Your goal — In the records below, find each line with "screenshot" and copy it.

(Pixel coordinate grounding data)
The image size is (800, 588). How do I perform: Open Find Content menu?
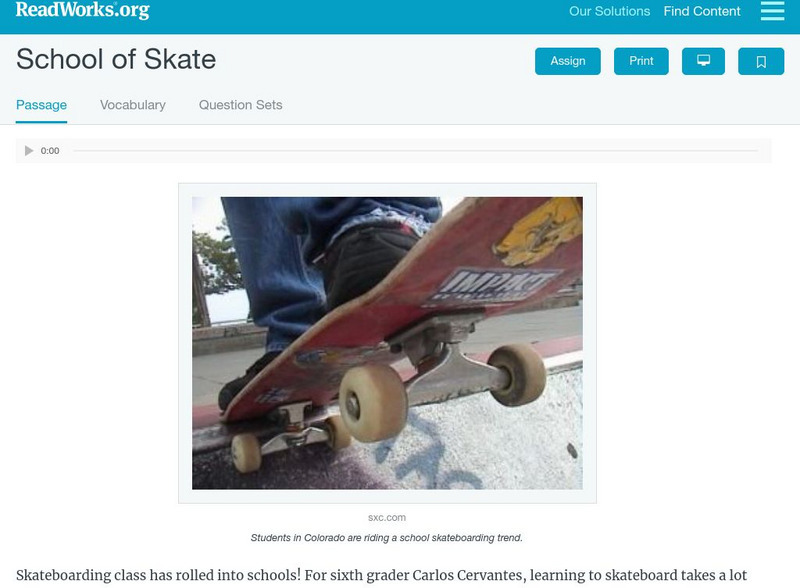coord(702,11)
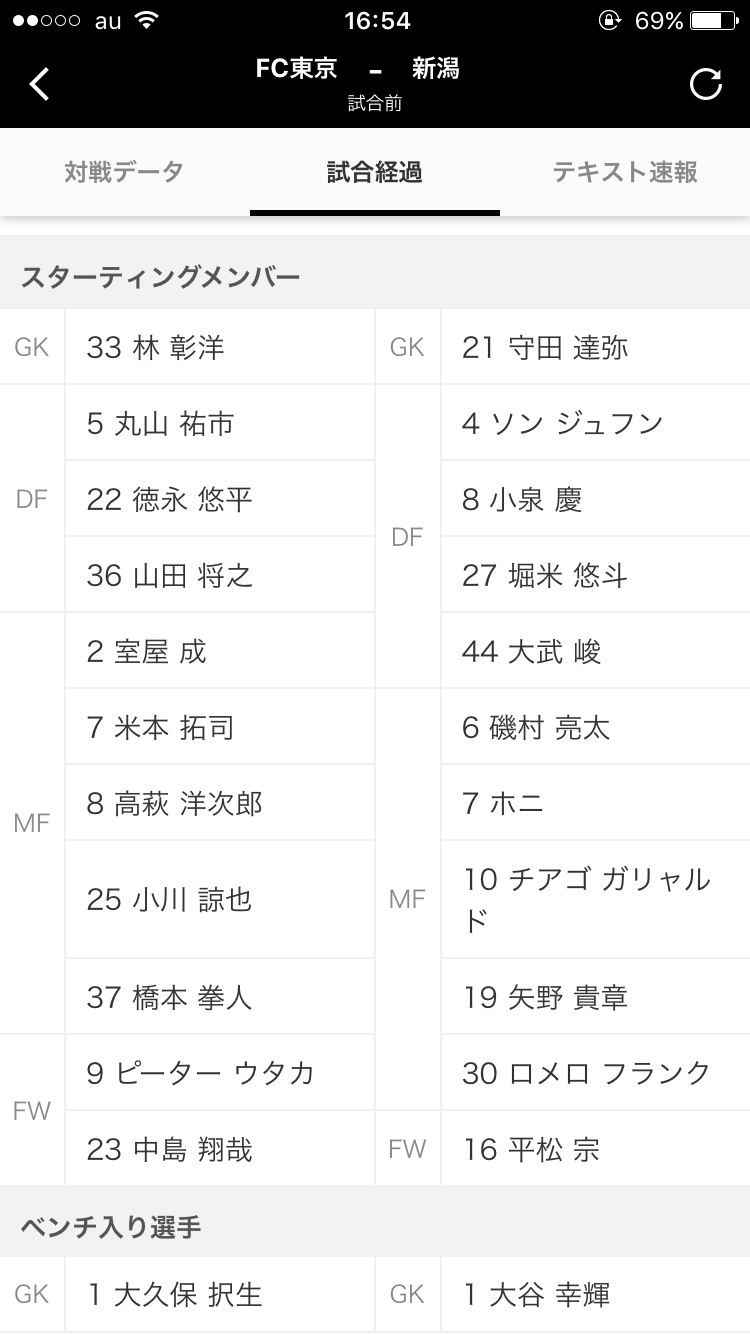Screen dimensions: 750x1334
Task: Tap player 23 中島 翔哉
Action: pyautogui.click(x=169, y=1149)
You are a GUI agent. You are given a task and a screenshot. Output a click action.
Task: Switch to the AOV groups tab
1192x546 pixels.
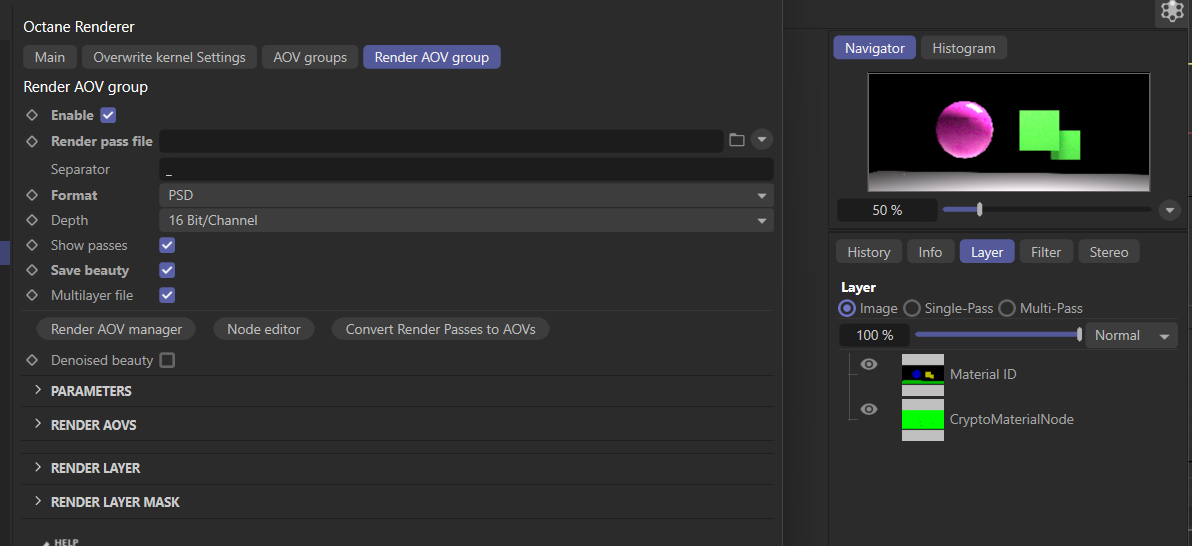310,57
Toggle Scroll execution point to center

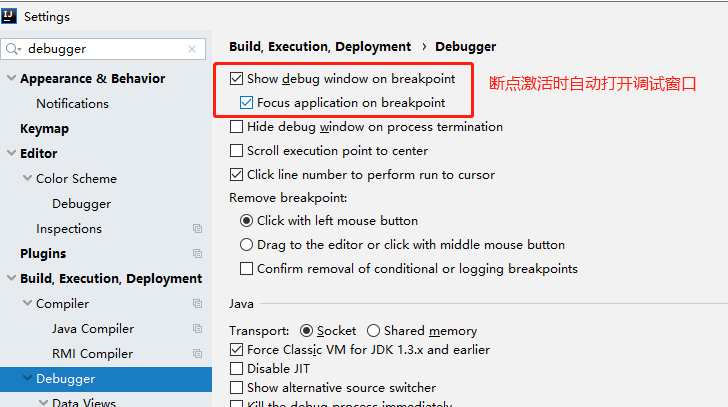[x=236, y=151]
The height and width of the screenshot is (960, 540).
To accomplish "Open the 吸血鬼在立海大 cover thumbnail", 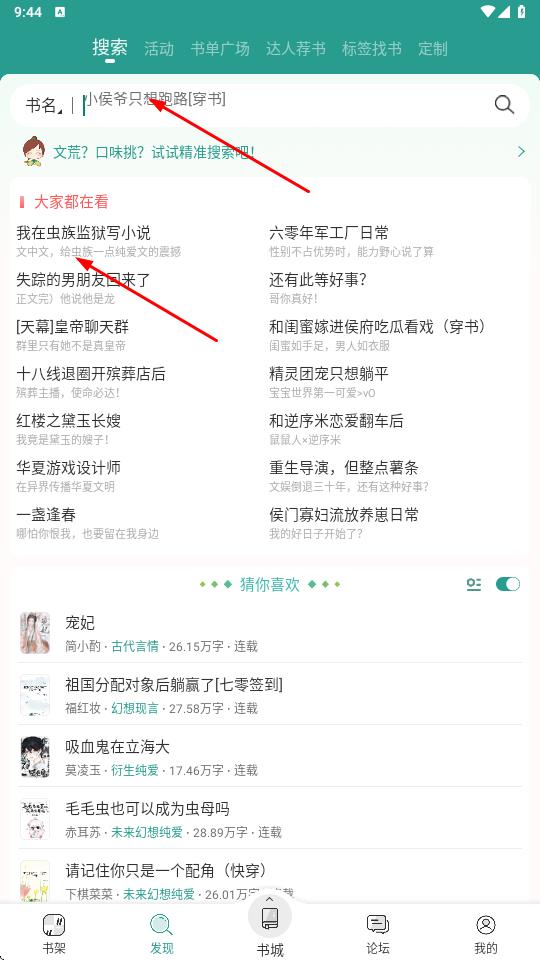I will 35,757.
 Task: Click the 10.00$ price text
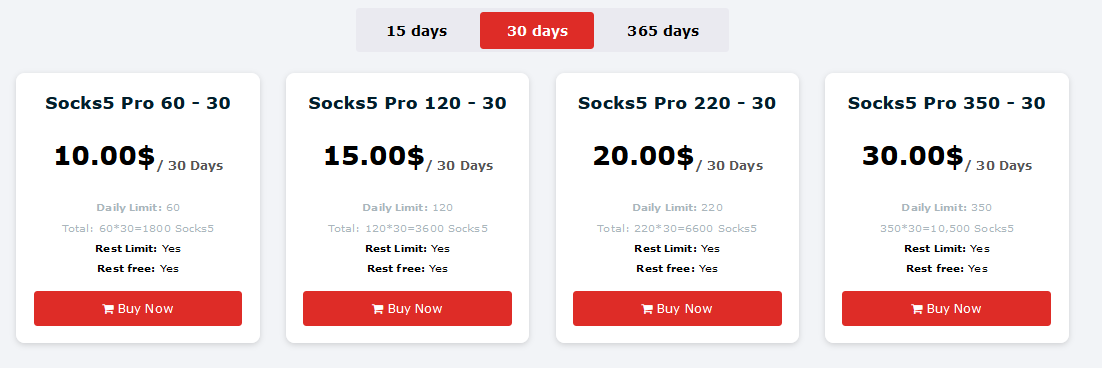[104, 156]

Result below —
You are a GUI agent. You are given a task and a screenshot. Output a click action.
The height and width of the screenshot is (960, 540).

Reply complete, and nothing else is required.